A better strategy to distract a dad desperately missing his daughter is a new project. It just so happens that the day after Aly left, the Tier II Subsistence Moose Hunt began.

This hunt carries so many restrictions on allowable kills that it’s extremely daunting, particularly to those permit holders, like me, who have never killed a moose. Before all the responsibility and work of actually harvesting a moose, comes the process of deciding whether or not the moose is legal. The only logical response to all of this is to apply for the permit in the hope that I might stumble upon a legal moose sometime between now and October 7.

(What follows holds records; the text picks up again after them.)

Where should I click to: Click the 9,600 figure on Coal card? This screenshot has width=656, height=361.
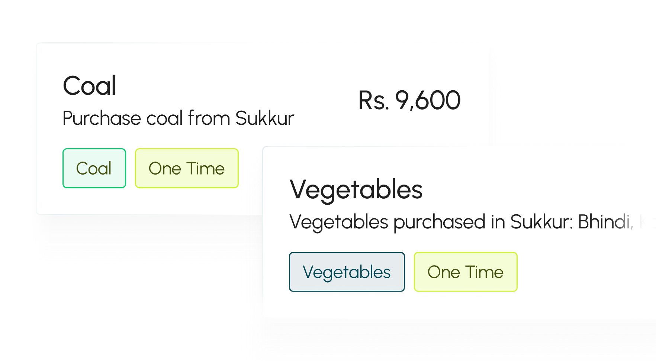(428, 100)
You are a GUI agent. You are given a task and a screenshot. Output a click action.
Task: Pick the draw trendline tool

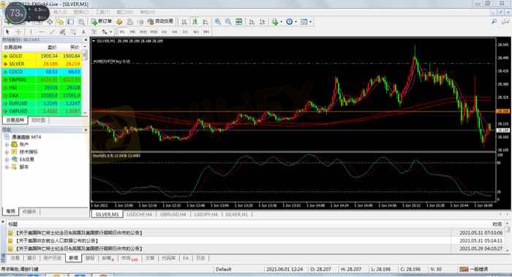52,32
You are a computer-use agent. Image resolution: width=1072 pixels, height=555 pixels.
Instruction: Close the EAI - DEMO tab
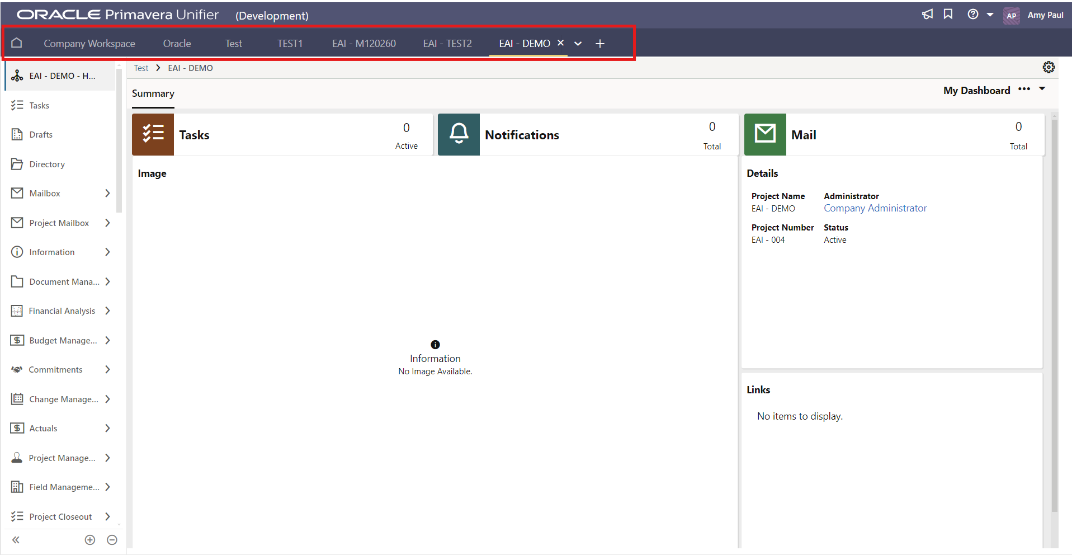(560, 43)
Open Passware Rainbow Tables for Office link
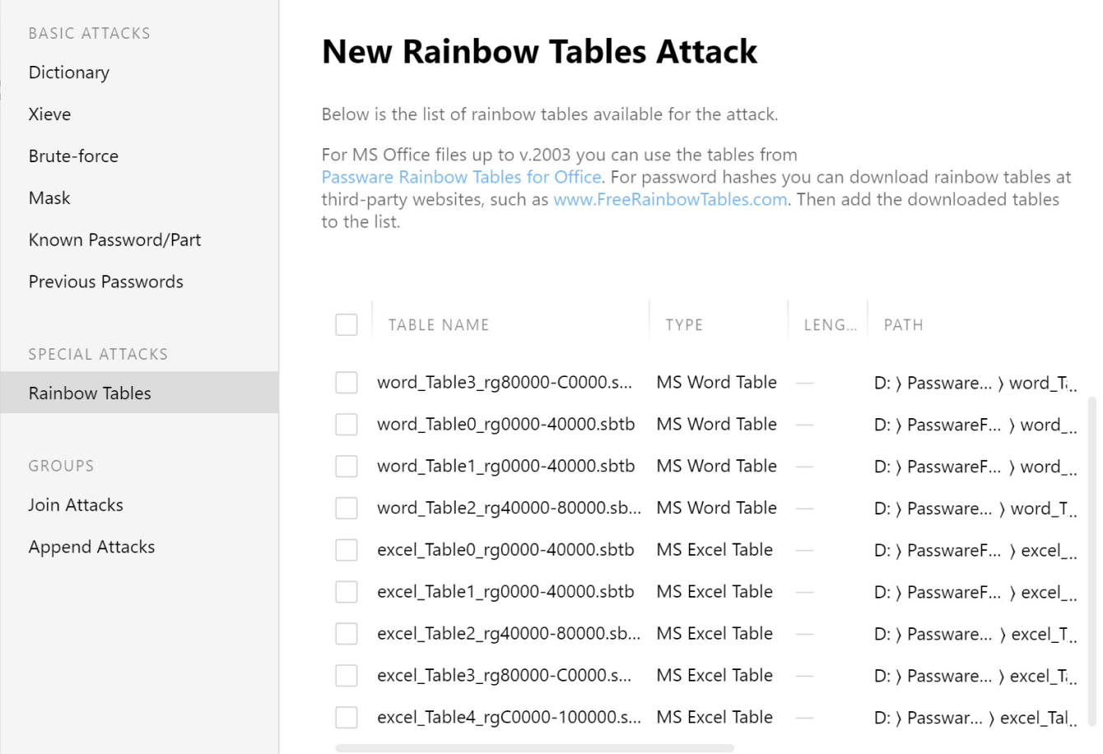Image resolution: width=1103 pixels, height=754 pixels. (461, 177)
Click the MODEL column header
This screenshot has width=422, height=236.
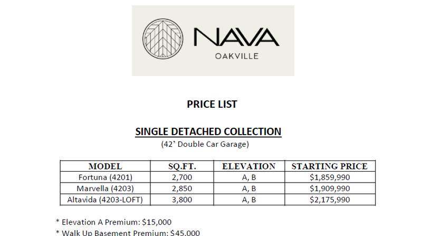(106, 166)
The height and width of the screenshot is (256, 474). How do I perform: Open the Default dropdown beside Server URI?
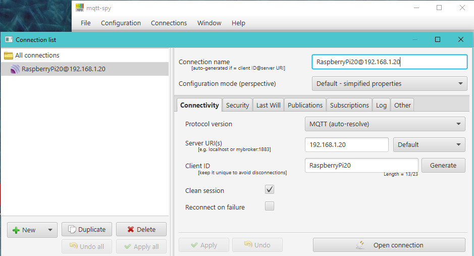click(x=429, y=144)
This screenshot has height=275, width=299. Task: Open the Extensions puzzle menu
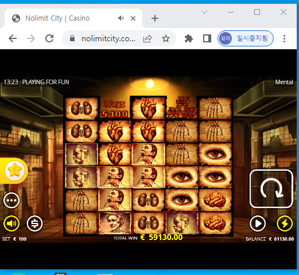189,38
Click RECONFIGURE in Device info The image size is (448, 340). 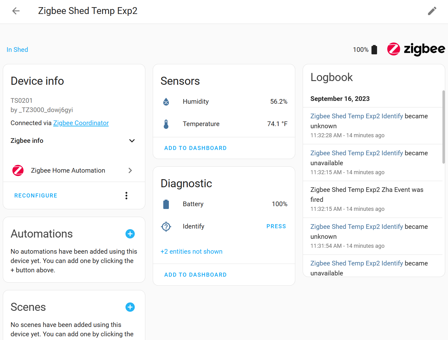tap(36, 195)
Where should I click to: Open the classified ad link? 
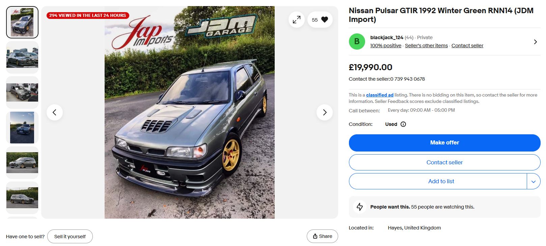tap(380, 95)
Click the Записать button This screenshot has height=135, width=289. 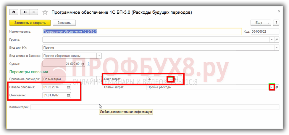pyautogui.click(x=64, y=23)
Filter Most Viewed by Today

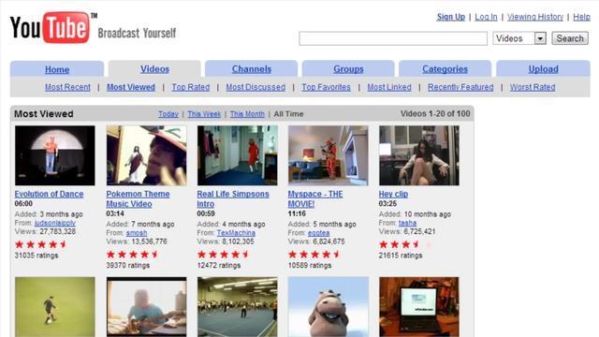pos(168,114)
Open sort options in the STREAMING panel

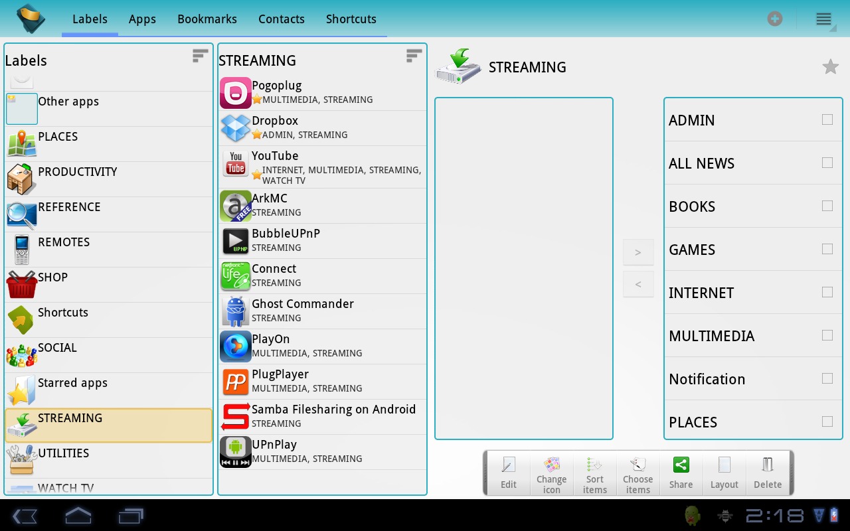point(414,56)
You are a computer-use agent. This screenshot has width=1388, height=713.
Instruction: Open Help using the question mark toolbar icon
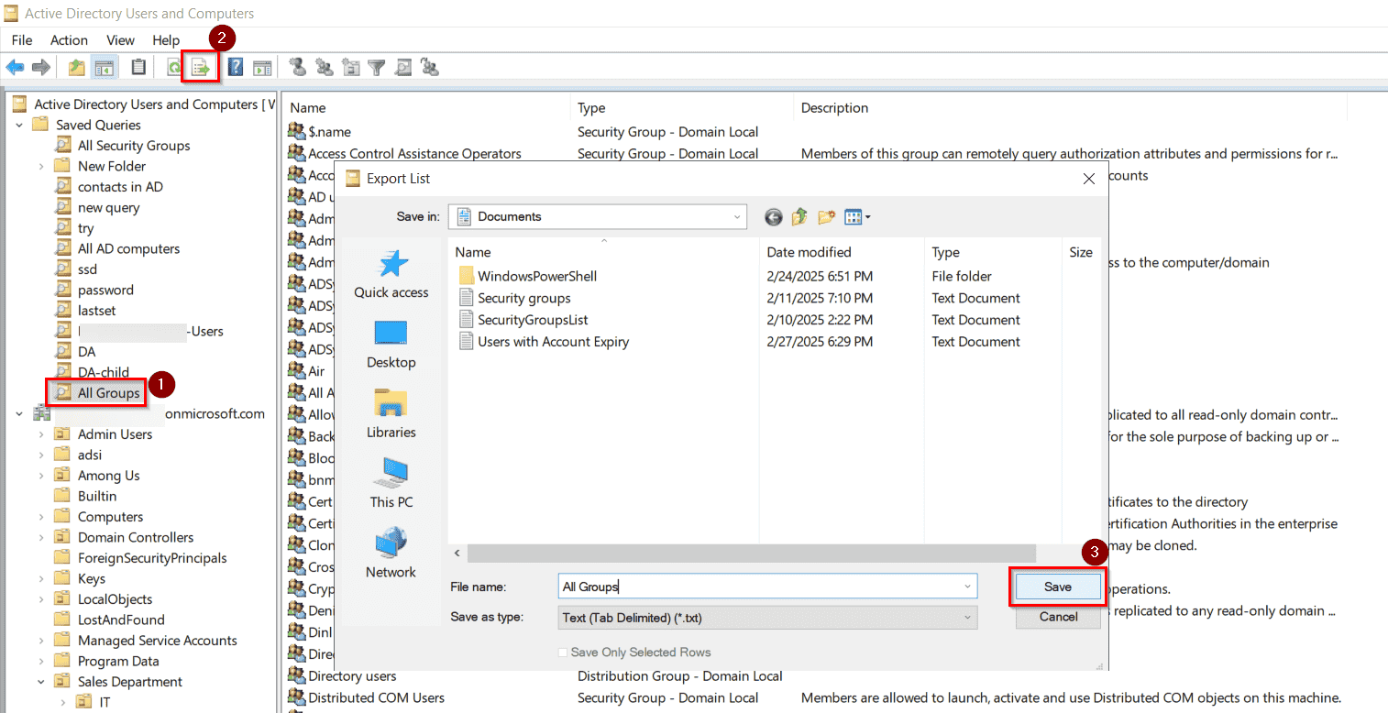pos(237,66)
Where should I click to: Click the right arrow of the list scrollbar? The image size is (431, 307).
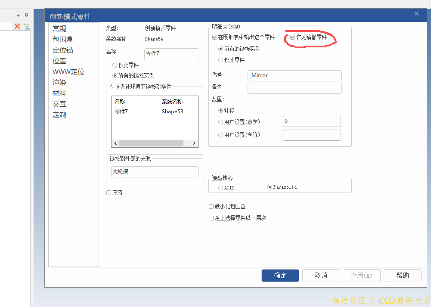coord(194,143)
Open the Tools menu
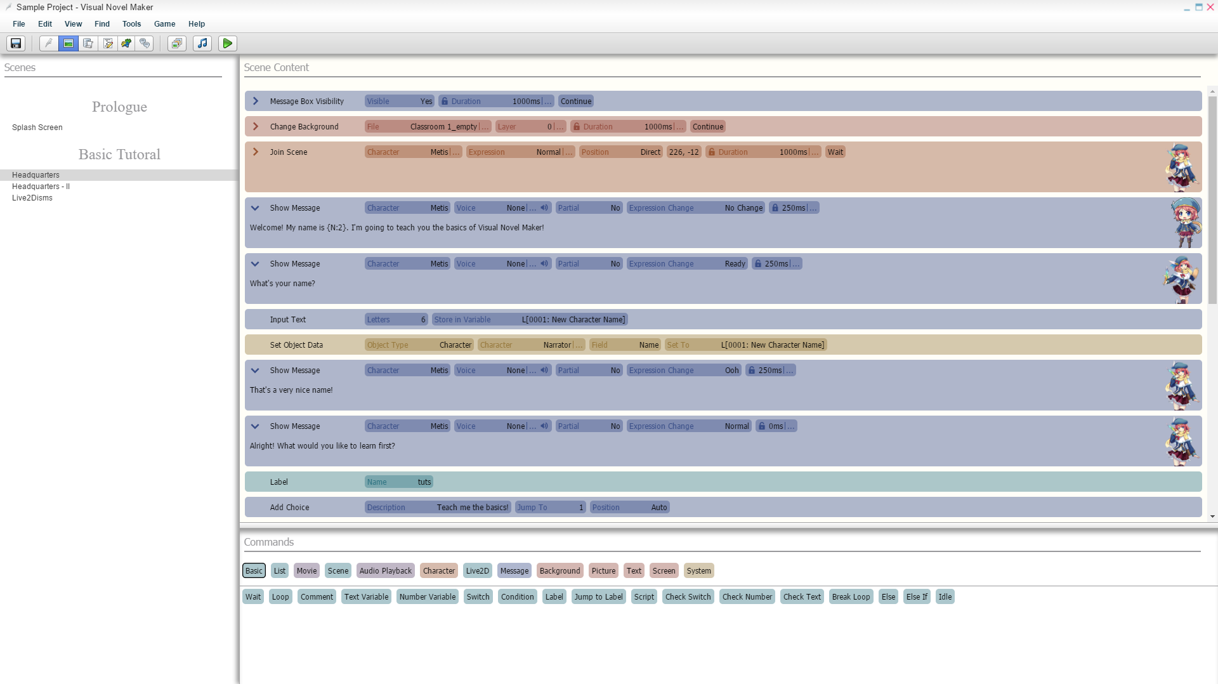This screenshot has height=684, width=1218. pos(131,24)
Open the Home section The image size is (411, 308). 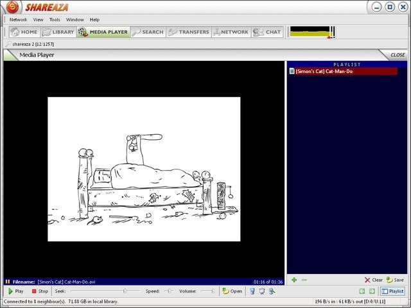click(24, 32)
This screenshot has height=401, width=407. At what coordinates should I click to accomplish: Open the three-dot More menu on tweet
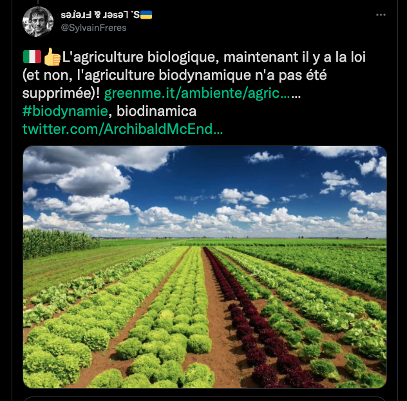coord(381,15)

However, the paperwork I need to file as a permit hunter includes listing the number of days hunted. Pride dictates that I supply a decent figure for this survey.

Now, as intimate neighbors of the local moose, we are, in effect, always hunting moose. It’s not so much a matter of bagging a moose, as knowing where they are for our own safety (see Charged By a Moose). Like last year, I’ll likely take my rifle with me on other errands into the woods, ready, if the opportunity arises, to harvest my bull, but not necessarily devoting days on end to actively hunting it to the exclusion of all other necessary chores.

Even so, the first day of the hunt dawned sunny and unseasonably warm. For a hunter’s comfort, it was an excellent day to hunt. From every other aspect—likelihood of moose being active during daylight hours, ambient temperature to control loss during butchering, that sort of thing—it could hardly be worse.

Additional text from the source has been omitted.